I expect the Republican-controlled Congress will hold back on passing any substantial legislation in 2016 in order to wait out the Obama Administration and deal with a Republican president in 2017.

Randy Eikermann
Farm Accountant

Start Saving on Taxes Now

Creating capital and operating budgets is always beneficial; however, in times of tighter margins, budgets are critical. A capital budget is a sound decision-making tool to help avoid impulse or tax-based purchases, which should be based on return-on-investment analysis. 

Start the year by implementing tax saving strategies that usually get put off or implemented later in the year. Review your health and medical expenses to see if a medical reimbursement plan is justified. Review compensation for family members and employees. Consider charitable gifts of remaining inventories, especially if you normally use the standard deduction. 

These few options can yield huge returns. Challenge your tax preparer to come up with even more money-saving strategies.

Moe Russell 
Risk Management Expert

Think Outside the Box

If you bulletproofed your balance sheet, you should have adequate working capital to not only survive 2016 and 2017 but to look at opportunities sure to come your way.

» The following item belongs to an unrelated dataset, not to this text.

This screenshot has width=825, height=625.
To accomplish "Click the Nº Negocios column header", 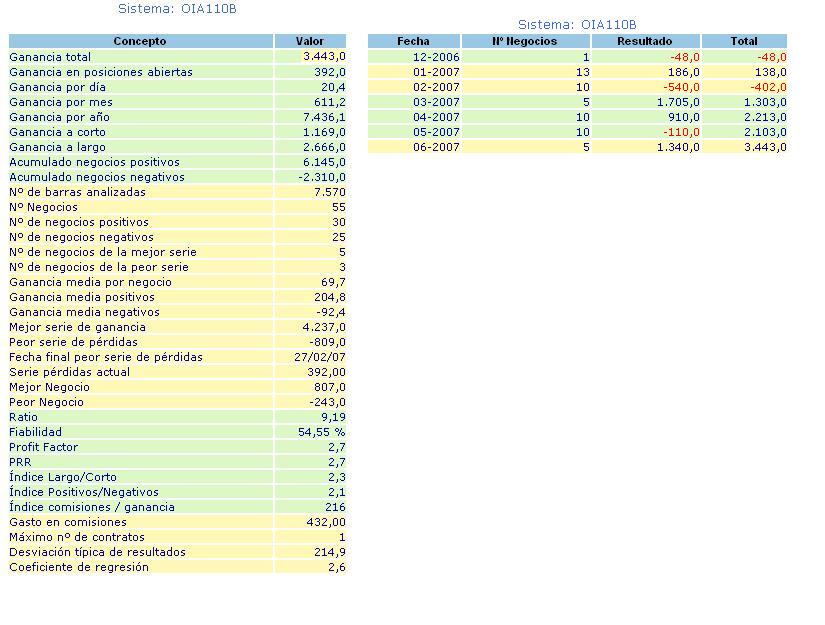I will pyautogui.click(x=525, y=41).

Before the end of the year, prepare a market value balance sheet so you know where you are starting from in 2016. Develop an accrual projected income statement that includes expenses, operator draw and reasonable profit. I suggest $50-per-acre profit. I think you will be surprised at the opportunities you will have, but you can’t take advantage of them if you don’t have a plan and are not prepared to execute it. 

Think outside the box. The non-GMO, natural meat and organic trends aren’t going away. It is a $36 billion industry and growing at double-digit rates. My client that made the most financial progress in 2015 figured that out.

John Phipps 
Farmer & Commentator

Control What You Can, But Don’t Be Afraid to Live Life

There will be many factors in 2016 we cannot control, but those we take ownership of can make a big difference in our outlook.

Beware of the atmosphere. 2016 is an election year. Studies have demonstrated the most reliable persuasion is fear, so prepare for continuous impending calamity. This exposure will also affect business decisions, as you will tend to only notice data that confirms your emotions. 

Watch the competition. All the university analysis goes out the window when the guy across the road raises his bid. Remember too, you might be that guy.

Maintain your real safety net. Friendships don’t thrive on neglect. Few things are as calming and refreshing as interacting with the people you like and trust the most. 

Learn something new, such as cross-country skiing, backgammon, how to use Twitter or bread-making to offer a sense of accomplishment that might be absent in your farming activities. A new hobby or skill can also prevent sliding into passive habits such as more TV watching or Internet surfing.

Walk your farm. Any regular exercise is a plus, and a modest goal of plodding across familiar roads and acres might actually happen. The surprise? When you see the farm you think you know without a windshield.

Don’t miss the funny things along the way. Notice the absurdities this year promises. You can’t write jokes as good as we’ll be living.